BEGIN EXERCISE MATERIALS
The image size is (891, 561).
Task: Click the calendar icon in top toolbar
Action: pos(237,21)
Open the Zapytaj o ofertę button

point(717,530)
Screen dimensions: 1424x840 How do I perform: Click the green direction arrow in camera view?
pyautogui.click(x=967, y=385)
END EXERCISE MATERIALS
BEGIN EXERCISE MATERIALS
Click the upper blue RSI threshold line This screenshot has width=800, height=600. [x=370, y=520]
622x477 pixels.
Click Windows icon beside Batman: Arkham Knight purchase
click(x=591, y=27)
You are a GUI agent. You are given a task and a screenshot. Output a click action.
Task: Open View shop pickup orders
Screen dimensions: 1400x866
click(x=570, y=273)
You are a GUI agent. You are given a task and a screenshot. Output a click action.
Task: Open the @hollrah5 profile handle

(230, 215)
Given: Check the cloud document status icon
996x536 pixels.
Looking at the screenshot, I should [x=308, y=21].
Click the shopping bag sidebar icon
END EXERCISE MATERIALS
- **BRIEF**: Taking the entries above, print exactly the lines starting at the line with "Given: Check the cloud document status icon" and ending at the line with "Click the shopping bag sidebar icon", both included.

- **EXERCISE ANSWER**:
Given: Check the cloud document status icon
996x536 pixels.
Looking at the screenshot, I should [x=308, y=21].
Click the shopping bag sidebar icon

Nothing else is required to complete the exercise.